Protein preparation

The structural configuration of the human ACE-lisinopril complex (PDB ID: 1O8A) was obtained from the Protein Data Bank [13]. Lisinopril is a familiar ACE inhibitor used to treat conditions such as hypertension, heart failure, and myocardial infarction [14]. By removing water and heteroatoms (lisinopril, glycine, zinc, and chloride ion) from the crystal structure using Discovery Studio 2021, it was enabled to prepare it for VS.

Compound library preparation

A collection of more than 2,900 drug-like screening compounds with anti-inflammatory properties was obtained in sdf format from the Life Chemicals website (https://lifechemicals.com/screening-libraries/targeted-and-focused-screening-libraries/anti-inflammatory-library) and was prepared accessible for screening.

Virtual screening

VS is a computational method for identifying novel drug-like compounds by utilizing large and diverse collections of chemical compound libraries [15]. In this study, VS of prepared compounds against ACE protein was carried out using PyRx-Python 0.8 tool integrated with AutoDock 4.2. The energy of all compounds was minimized using a universal force field and were converted to the Autodock-compatible ".pdbqt" format. The coordinates used were X: 41.25, Y: 34.04, and Z: 46.56.

Physiochemical properties prediction

The physicochemical properties of the selected anti-inflammatory compounds were obtained from the Life Chemicals website, where each compound was extensively documented along with its corresponding characteristics.

Results

Anti-inflammatory drugs, like NSAIDs and corticosteroids, can have a number of side effects, such as irritated stomachs, heart problems, kidney issues, and weakened immune systems [16]. The objective of this research was to identify more effective and potentially fewer harmful therapeutics for hypertension by using computational methods to assess a collection of 2,900 drug-like compounds with anti-inflammatory activities against the ACE active site.

The PDB 3D structure of ACE was obtained and thoroughly studied to understand its structural elements. The emphasis was on analyzing its domains (distinct functional sections) and secondary structures (such as alpha helices and beta sheets) to understand its detailed molecular organization. The data indicates that a specific chain of the ACE protein, consisting of 575 amino acids (protein building blocks), was chosen for this study (Figure 1).

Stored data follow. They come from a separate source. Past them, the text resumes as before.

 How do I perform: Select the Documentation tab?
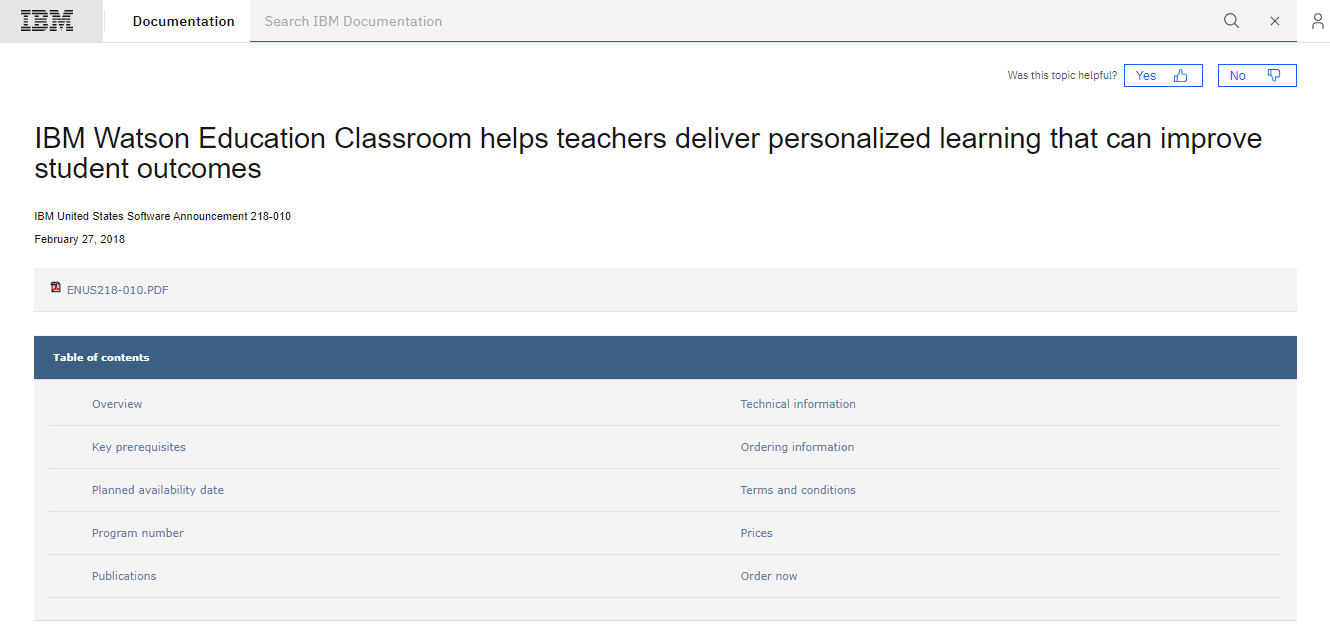pos(183,20)
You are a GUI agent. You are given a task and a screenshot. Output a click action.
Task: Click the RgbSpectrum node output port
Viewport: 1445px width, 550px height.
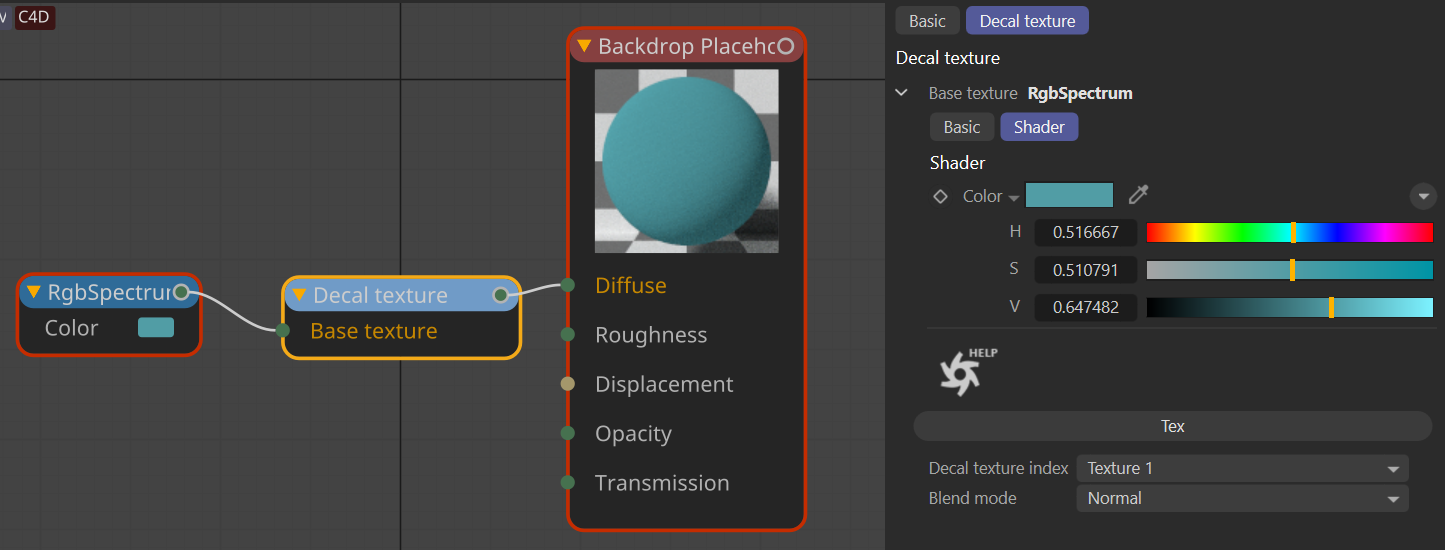181,292
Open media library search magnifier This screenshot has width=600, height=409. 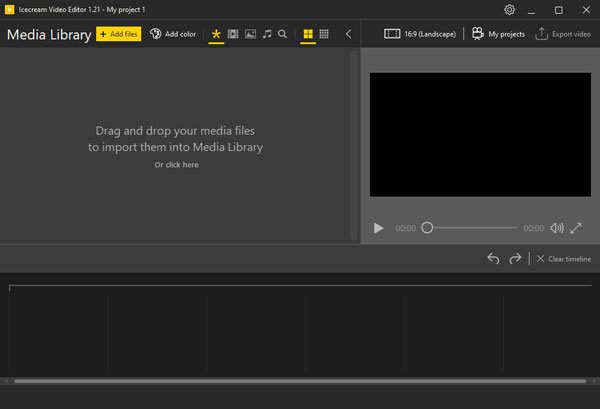(x=283, y=34)
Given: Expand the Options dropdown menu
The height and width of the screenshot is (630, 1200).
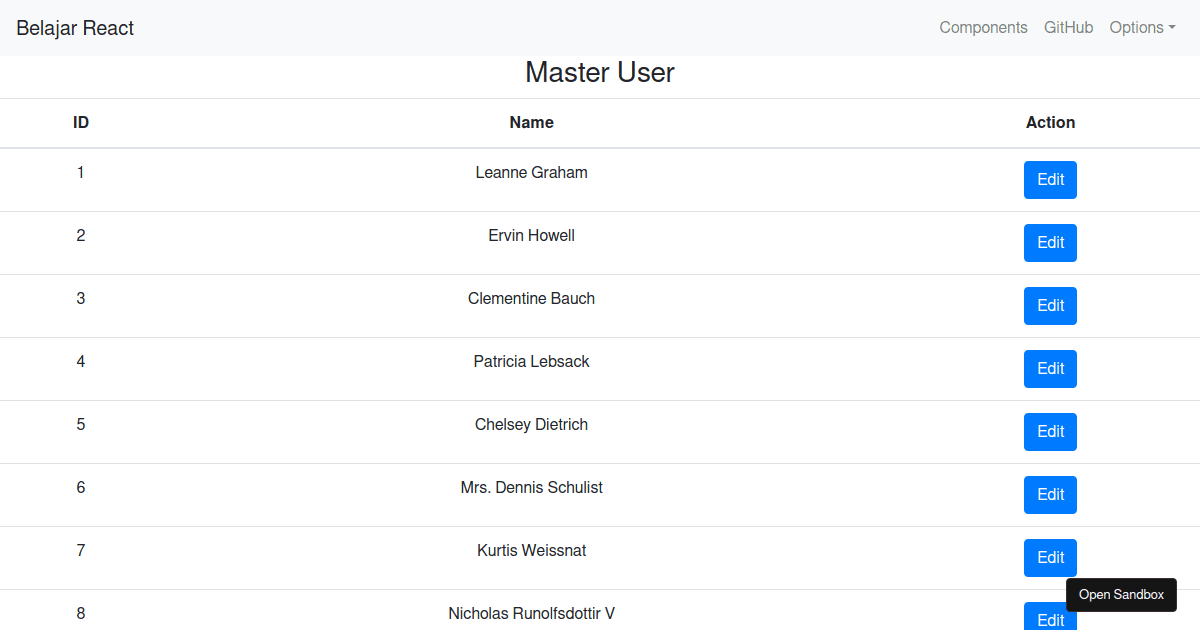Looking at the screenshot, I should 1142,28.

In this study, the active pocket of the ACE protein was identified and chosen by utilizing the inbound ligand Lisinopril as a positive control. The presence and interaction of Lisinopril in this active pocket were used as a reference or standard for further analysis and comparison with other compounds or molecules being studied. Prior to VS, the compound library was filtered using Lipinski's rule, and 2869 compounds passed the assessment and were used in the screening. Since all the compounds screened in this study had previously demonstrated anti-inflammatory properties, most of them exhibited strong binding, with many showing even better binding than Lisinopril. Table 1 presents a list of the 20 most prominent hits along with their corresponding binding energy.

Subsequent in-depth analysis and evaluation of the physicochemical characteristics were performed for the five most promising hits. The compounds F3398-2114, F0193-0245, F0163-0089, F0193-0237, and F0302-0060 showed significant interactions within the ACE binding pocket. Figure 2 depicts the binding positions of these compounds concerning the control compound within the ACE binding pocket. It shows that these compounds interact with the majority of the active residues in the ACE binding pocket.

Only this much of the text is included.